Gordon willed his heart to quiet its thudding: the unaccustomed combination of exercise and adrenaline was taking its toll. And clinging to the rungs of the relentlessly-ascending escaladder, above a dozen or more storeys of clear drop to a plasticrete floor, wasn’t helping any, either.

No sound of pursuit. And Haier (Gordon couldn’t persuade himself to think of his old adversary in terms of the other’s new sobriquet of Sir Tin Death), with the fifteen kilograms or so of metal cladding he now sported, was not equipped to move silently. Gordon had switched from rampway to staircase to escaladder as he sought to put some distance between himself and his armoured foe. Still, he found it difficult to believe that he had so easily thrown the hit-man off his trail.

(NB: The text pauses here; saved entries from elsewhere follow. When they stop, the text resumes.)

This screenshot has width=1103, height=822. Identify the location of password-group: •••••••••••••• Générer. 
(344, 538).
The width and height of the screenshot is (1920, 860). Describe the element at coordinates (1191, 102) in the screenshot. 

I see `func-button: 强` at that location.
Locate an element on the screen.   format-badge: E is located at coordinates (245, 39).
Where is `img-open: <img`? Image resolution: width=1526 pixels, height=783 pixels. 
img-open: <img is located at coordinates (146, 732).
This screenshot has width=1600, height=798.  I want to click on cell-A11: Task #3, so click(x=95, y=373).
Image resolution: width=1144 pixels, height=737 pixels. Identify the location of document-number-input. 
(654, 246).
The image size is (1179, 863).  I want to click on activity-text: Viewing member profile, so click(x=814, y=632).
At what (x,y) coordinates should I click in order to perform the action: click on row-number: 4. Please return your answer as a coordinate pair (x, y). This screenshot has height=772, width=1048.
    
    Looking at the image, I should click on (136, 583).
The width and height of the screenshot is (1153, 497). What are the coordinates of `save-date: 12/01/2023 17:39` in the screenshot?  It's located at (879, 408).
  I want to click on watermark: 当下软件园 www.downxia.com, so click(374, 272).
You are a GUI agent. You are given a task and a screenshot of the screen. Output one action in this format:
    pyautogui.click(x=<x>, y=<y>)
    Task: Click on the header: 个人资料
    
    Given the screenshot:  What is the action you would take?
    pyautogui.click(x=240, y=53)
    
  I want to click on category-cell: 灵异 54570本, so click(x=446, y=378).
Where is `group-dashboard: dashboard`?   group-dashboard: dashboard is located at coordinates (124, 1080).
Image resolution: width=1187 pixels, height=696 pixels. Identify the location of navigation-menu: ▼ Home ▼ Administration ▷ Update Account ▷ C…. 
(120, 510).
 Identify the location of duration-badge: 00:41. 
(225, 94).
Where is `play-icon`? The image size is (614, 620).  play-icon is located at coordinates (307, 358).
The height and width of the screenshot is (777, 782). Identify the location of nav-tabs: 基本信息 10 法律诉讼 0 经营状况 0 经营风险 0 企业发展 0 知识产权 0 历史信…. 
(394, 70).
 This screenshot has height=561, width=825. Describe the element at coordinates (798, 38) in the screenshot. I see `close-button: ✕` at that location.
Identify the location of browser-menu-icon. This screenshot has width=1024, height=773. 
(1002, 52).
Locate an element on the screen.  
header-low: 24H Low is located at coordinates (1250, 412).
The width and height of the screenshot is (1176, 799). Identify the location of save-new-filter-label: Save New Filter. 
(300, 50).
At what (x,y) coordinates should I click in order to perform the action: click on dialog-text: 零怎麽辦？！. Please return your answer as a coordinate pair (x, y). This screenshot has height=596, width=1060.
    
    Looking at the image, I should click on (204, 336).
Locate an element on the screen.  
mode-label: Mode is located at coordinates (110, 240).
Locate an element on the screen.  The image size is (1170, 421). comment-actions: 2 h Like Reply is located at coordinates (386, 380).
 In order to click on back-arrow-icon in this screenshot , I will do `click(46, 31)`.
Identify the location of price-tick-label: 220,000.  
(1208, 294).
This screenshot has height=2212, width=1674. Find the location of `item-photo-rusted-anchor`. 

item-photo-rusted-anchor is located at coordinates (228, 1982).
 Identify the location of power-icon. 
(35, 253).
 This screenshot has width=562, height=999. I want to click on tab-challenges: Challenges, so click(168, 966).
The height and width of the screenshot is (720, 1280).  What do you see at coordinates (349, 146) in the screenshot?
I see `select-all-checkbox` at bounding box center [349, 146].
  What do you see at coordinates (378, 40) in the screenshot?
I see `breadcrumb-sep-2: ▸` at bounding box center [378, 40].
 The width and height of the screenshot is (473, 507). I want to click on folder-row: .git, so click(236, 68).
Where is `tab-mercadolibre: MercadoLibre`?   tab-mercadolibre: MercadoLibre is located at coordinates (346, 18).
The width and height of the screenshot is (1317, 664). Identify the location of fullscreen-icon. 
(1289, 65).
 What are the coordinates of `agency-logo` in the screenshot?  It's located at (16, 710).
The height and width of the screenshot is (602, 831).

Gordon was powerfully conflicted. He should be doing everything within his power to find, and to rescue, Claudia Iyzowt, whom Haier had abducted. But it was hard to see how he could match it against Gunther Haier. The hit-man probably had decades of practice in the arts of brutality; the nearest Gordon had ever come to any kind of combat training was when, as a child, he’d signed up for lessons in what he’d believed to be karate. (He’d given it up after four classes, wondering when they were going to quit with all that singing and move on to the good stuff.) No, if he was going to beat Old Ironsides, he’d have to outwit him.

Yet Haier was shrewd, as Gordon knew to his cost. A man who could make a bloodless getaway look like a murder was someone whose cunning was not to be underestimated.